ST. MARTIN (November 2003) — Over 100 people attended the book launch for Salted Tongues – Modern Literature in St. Martin by Fabian Adekunle Badejo on the Caribbean island of St. Martin.

The book by the former Nigerian diplomatic officer was published here by House of Nehesi Publishers www.houseofnehesipublish.com . A book signing in Abuja, Nigeria, is planned for early November 2003.

In Salted Tongues, Badejo, an able writer himself, dares a tough look at St. Martin’s developing “national literature.” He knows the writers and calls names; he does not hold back his tongue or his pen in putting forward the crucial need for literary criticism and compares what’s happening in St. Martin to the serious literatures and book publishing in the wider Caribbean past and present, said House of Nehesi president Jacqueline Sample.

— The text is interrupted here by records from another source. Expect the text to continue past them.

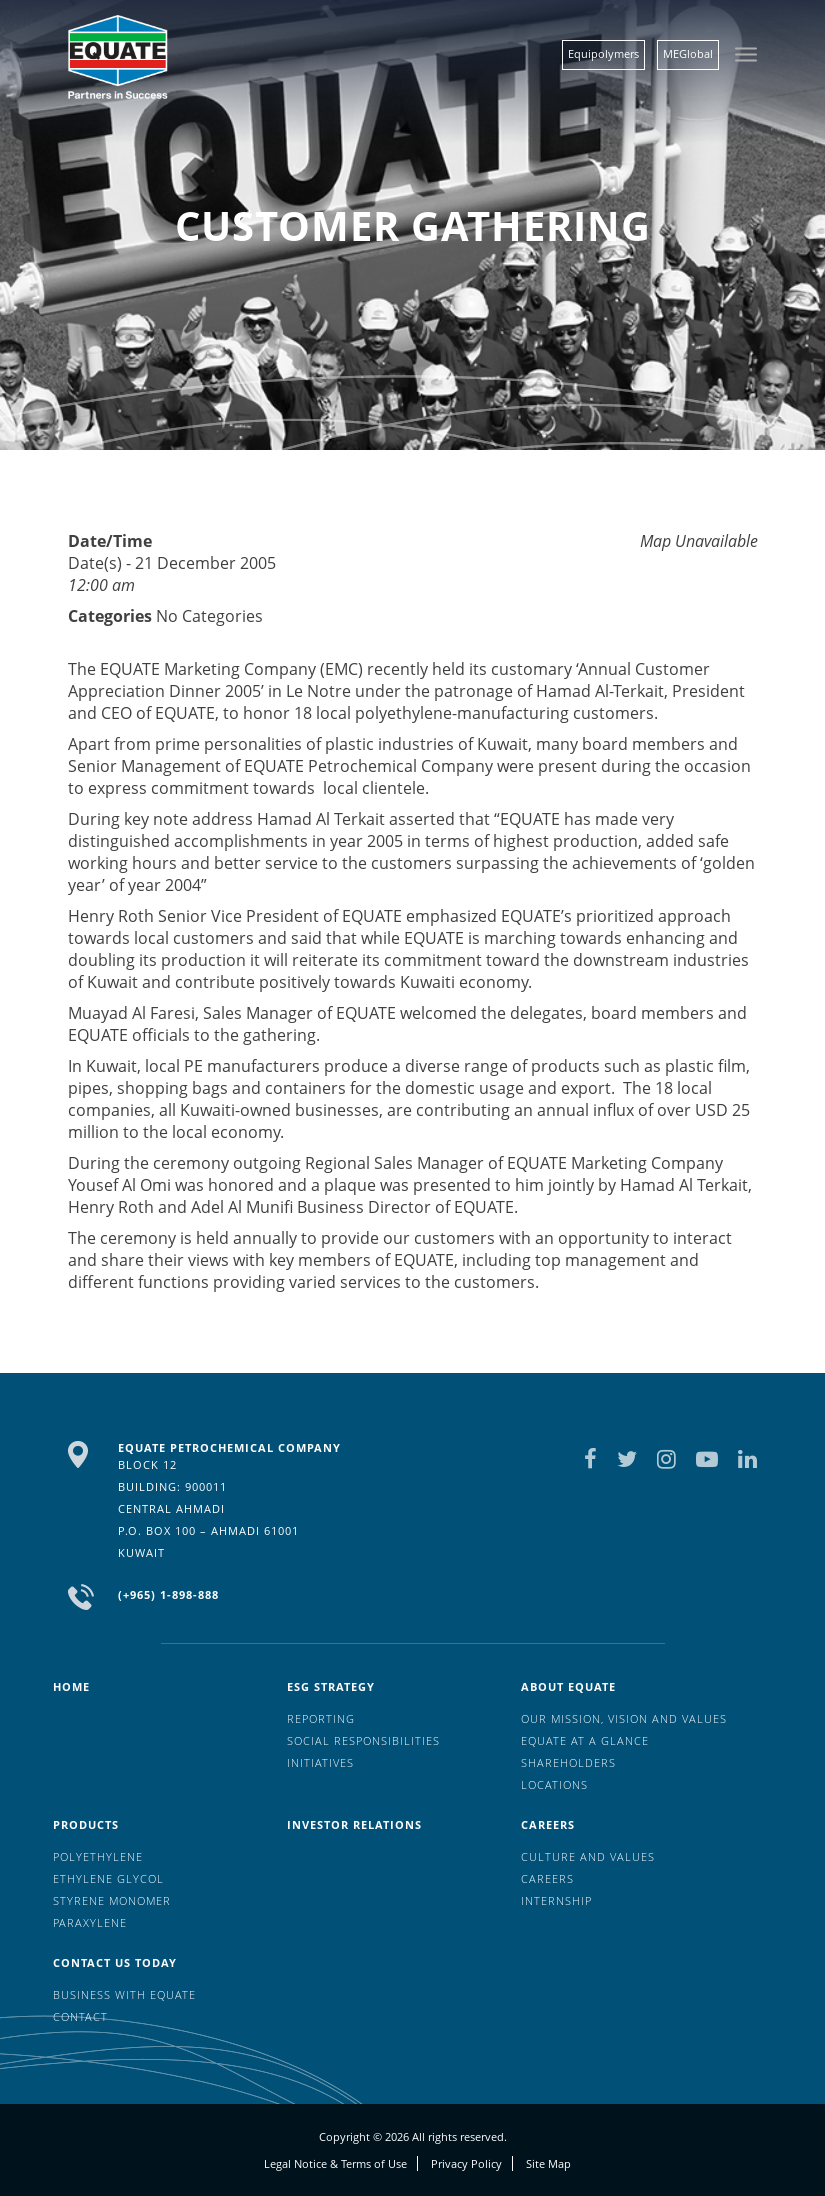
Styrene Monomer (112, 1900)
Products (86, 1824)
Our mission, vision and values (624, 1718)
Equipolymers (603, 53)
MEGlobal (688, 53)
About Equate (568, 1686)
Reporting (321, 1718)
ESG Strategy (331, 1686)
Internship (556, 1900)
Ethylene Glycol (108, 1878)
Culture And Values (588, 1856)
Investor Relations (354, 1824)
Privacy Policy (466, 2163)
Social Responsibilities (363, 1740)
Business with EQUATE (124, 1994)
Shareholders (568, 1762)
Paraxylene (90, 1922)
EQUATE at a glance (585, 1740)
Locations (554, 1784)
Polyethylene (98, 1856)
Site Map (548, 2163)
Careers (548, 1824)
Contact (80, 2016)
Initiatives (320, 1762)
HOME (71, 1686)
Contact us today (115, 1962)
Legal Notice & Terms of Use (335, 2163)
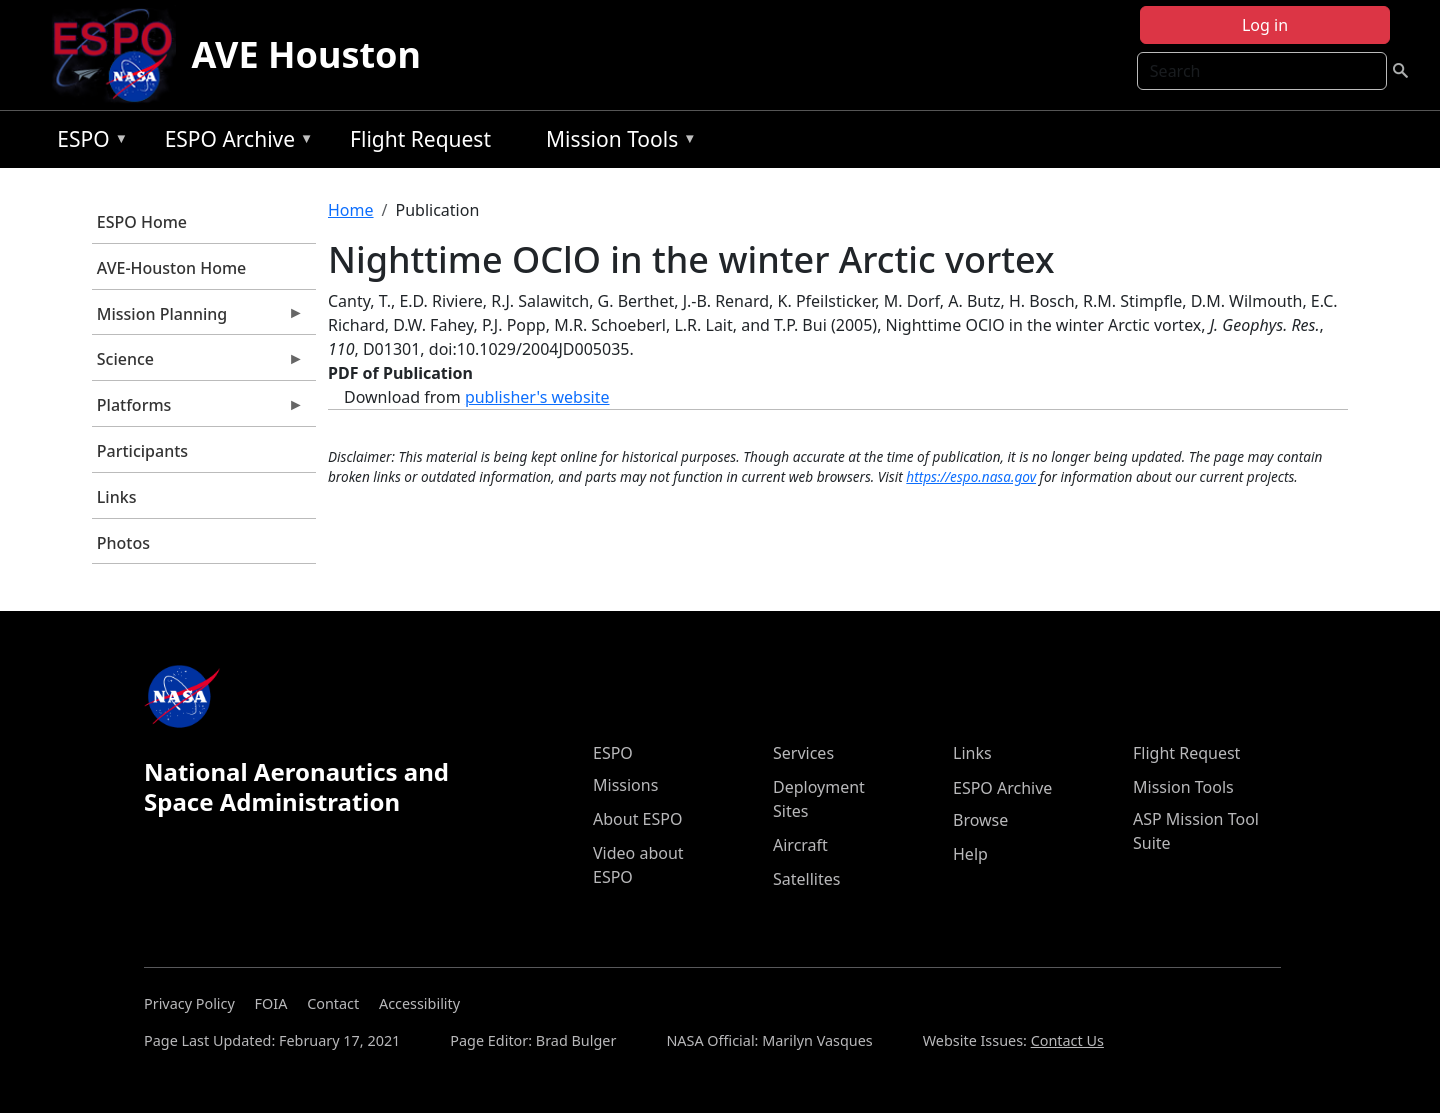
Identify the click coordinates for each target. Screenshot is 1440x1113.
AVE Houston (306, 54)
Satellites (806, 879)
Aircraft (800, 845)
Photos (123, 543)
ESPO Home (142, 222)
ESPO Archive (234, 142)
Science (198, 364)
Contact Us (1067, 1040)
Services (803, 753)
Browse (980, 820)
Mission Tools (616, 142)
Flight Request (420, 139)
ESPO (87, 142)
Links (117, 497)
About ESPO (637, 819)
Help (970, 854)
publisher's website (537, 397)
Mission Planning (198, 319)
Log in (1265, 25)
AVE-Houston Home (171, 268)
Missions (625, 785)
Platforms (198, 410)
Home (351, 210)
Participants (142, 451)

Badejo, who has made St. Martin his home since 1981, is probably best known for his long-running Sunday radio magazine Culture Time and as one of the island’s senior newspaper editors. In Salted Tongues the author comments on and goes light years beyond Wycliffe Smith’s important 1981 pioneer “survey of poetry in the Dutch Windward Islands.”

Badejo also touches on Saba and Statia, but his focus is St. Martin, attending to a “modern” classification of the published writers from Camille Baly to Lasana M. Sekou; from literature-related activities in the 1960s to 2003. Badejo then brings in the element of the island’s “language question” with a refreshing cross-reference to music that might make the sharpest Trinidadian scholar of literary and music criticisms raise an eyebrow.

With the very name of the book of essays cueing into what author Lasana M. Sekou calls “the cultural centrality of the Great Salt Pond,” Salted Tongues will probably more than surprise St. Martiners about their own literary and music production.

The new House of Nehesi title was also launched on October 29, 2003 at the 2nd Caribbean International Publishing Conference as the second leg of a book tour, said Sample. The October 28-31 conference of the Caribbean Publishers Network (CAPNET) took place on the island of Curaçao.

The topics covered and the quality of Badejo’s writing means that it will be impossible for the book to circulate only in St. Martin. In fact, the publisher has already been sending out the pre-print text for review.

n his review of Salted Tongues, literary historian Dr. Wim Rutgers at the University of Aruba stated that, “Fabian Adekunle Badejo has contributed significantly to filling a gap in Caribbean literature and widen the scope about the authors of modern writing and the role of language, publishing and literary criticism in St. Martin.”